> _PROBLEM STATEMENT_:
Transcribe, exactly and without pictures, the lines below from the line with "Image resolution: width=600" to the line with "Where should I click to: Click", both ends included, and no others.

[Stored records]
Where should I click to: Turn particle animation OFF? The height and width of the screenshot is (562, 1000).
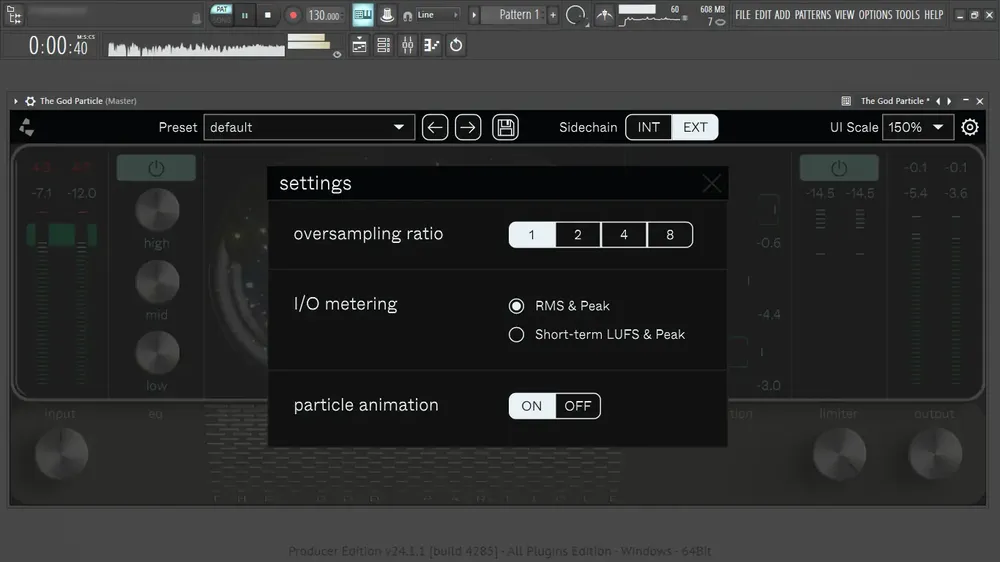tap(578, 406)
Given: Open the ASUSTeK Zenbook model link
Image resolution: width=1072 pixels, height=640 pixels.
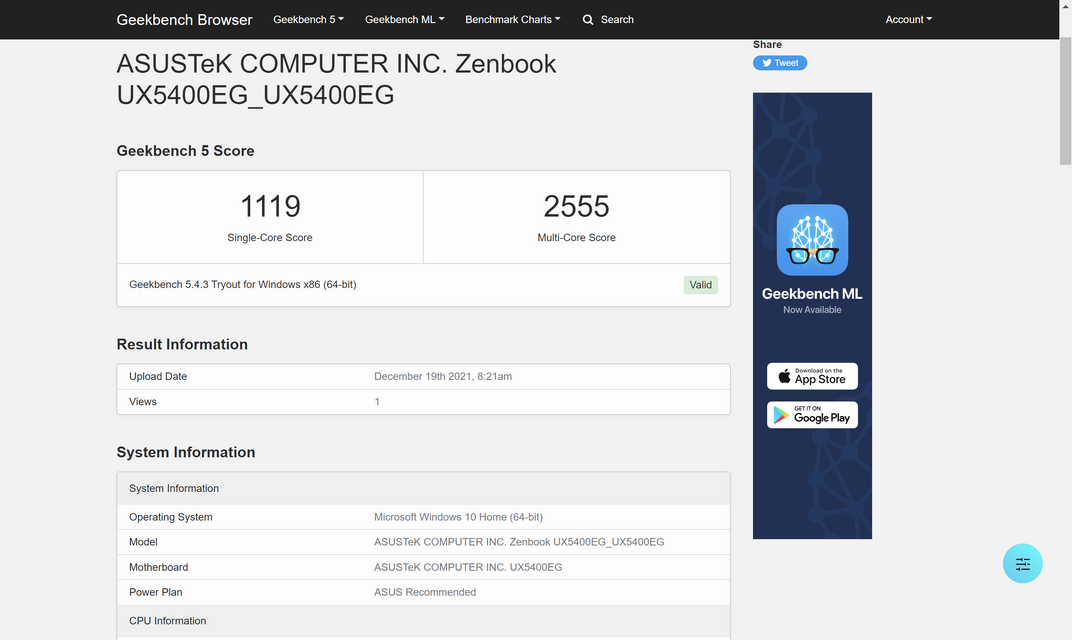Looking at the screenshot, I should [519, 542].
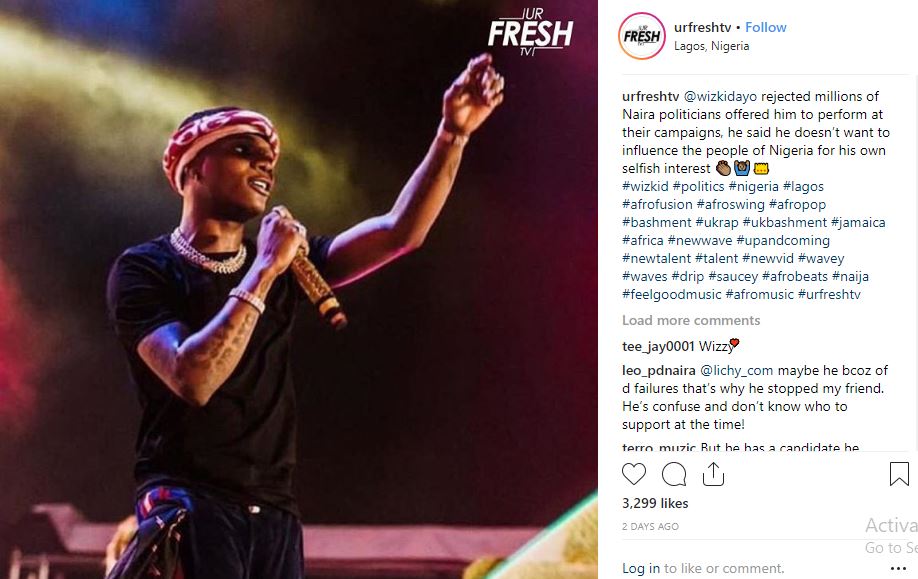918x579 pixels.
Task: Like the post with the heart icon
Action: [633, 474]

...

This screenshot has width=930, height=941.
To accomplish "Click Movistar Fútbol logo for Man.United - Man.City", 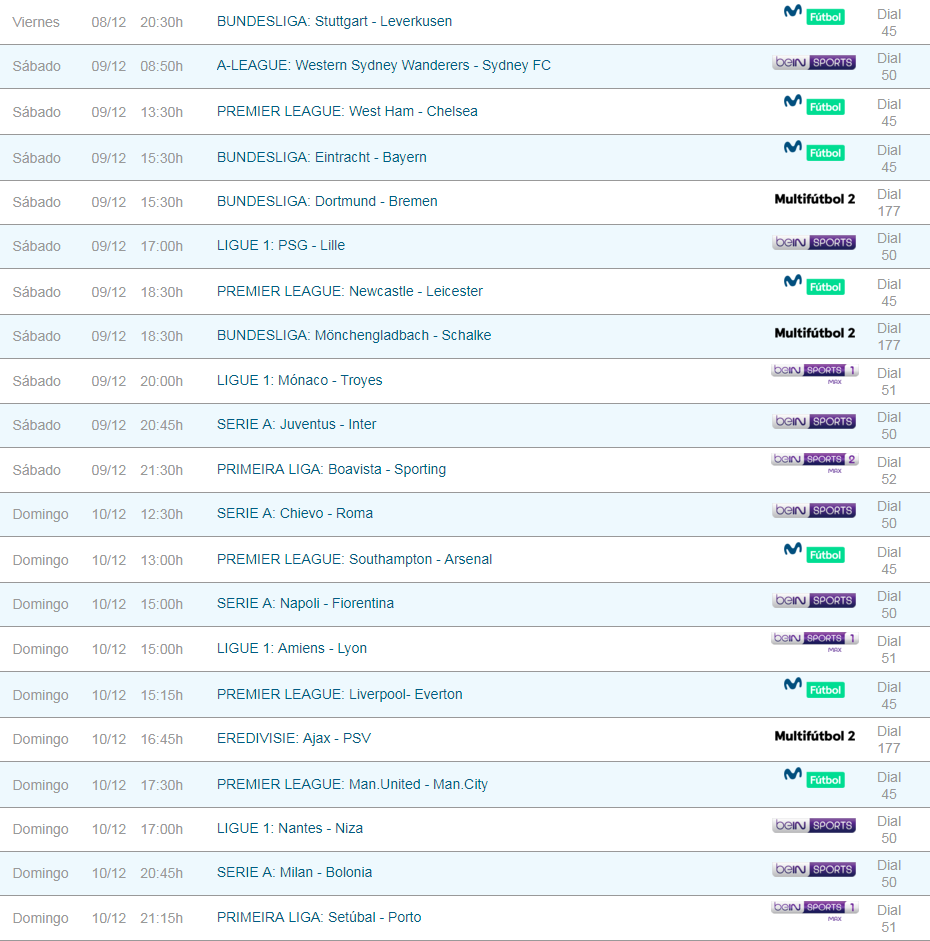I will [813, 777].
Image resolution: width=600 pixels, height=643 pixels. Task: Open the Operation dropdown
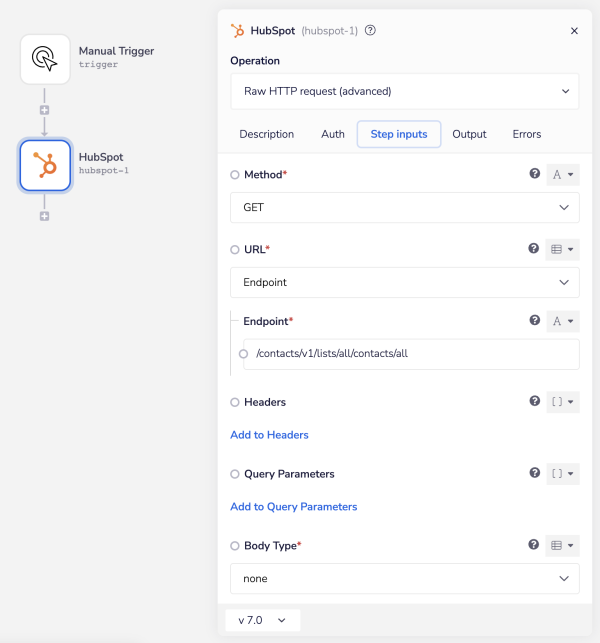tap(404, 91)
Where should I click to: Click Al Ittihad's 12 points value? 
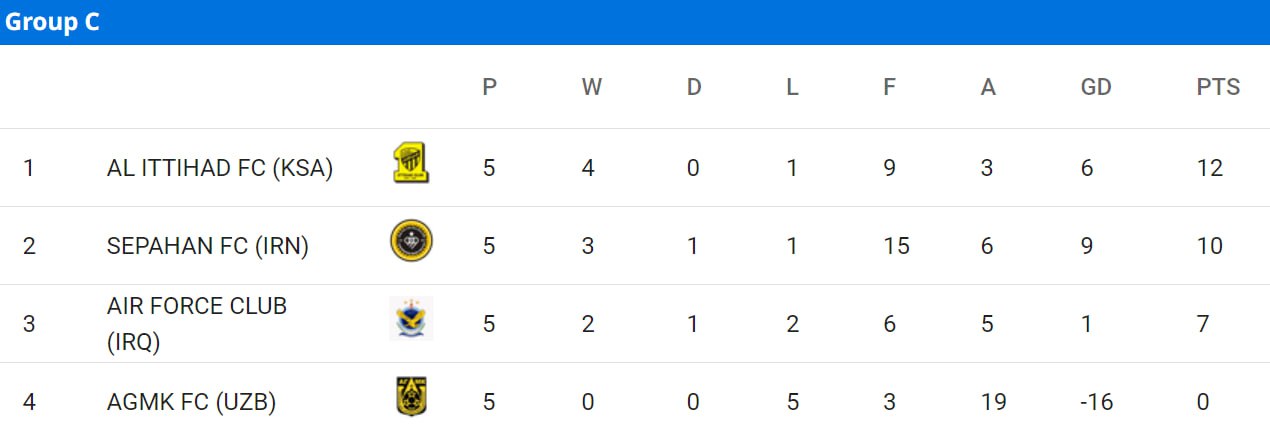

> _TASK ANSWER_:
Image resolution: width=600 pixels, height=643 pixels. Task: Open the Operation dropdown
tap(404, 91)
Where should I click to: Click Al Ittihad's 12 points value? 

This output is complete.